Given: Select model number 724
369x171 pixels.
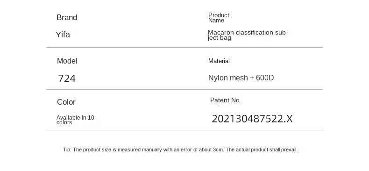Looking at the screenshot, I should click(x=67, y=78).
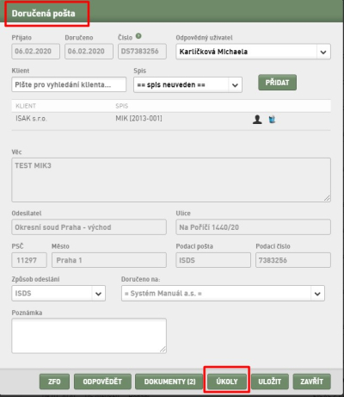Focus the Klient search field
The height and width of the screenshot is (397, 344).
[69, 84]
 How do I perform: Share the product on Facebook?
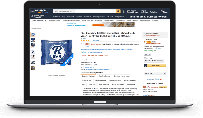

- SET TASK -
Format the entire listing above as a JSON array of strings, with one string per line. Drop blank lines and leave out the pictures.

- RESPONSE -
[
  "Given: Select model number 724",
  "369x171 pixels.",
  "Looking at the screenshot, I should click(x=67, y=78).",
  "Focus the Klient search field",
  "The height and width of the screenshot is (397, 344).",
  "[69, 84]",
  " How do I perform: Share the product on Facebook?"
]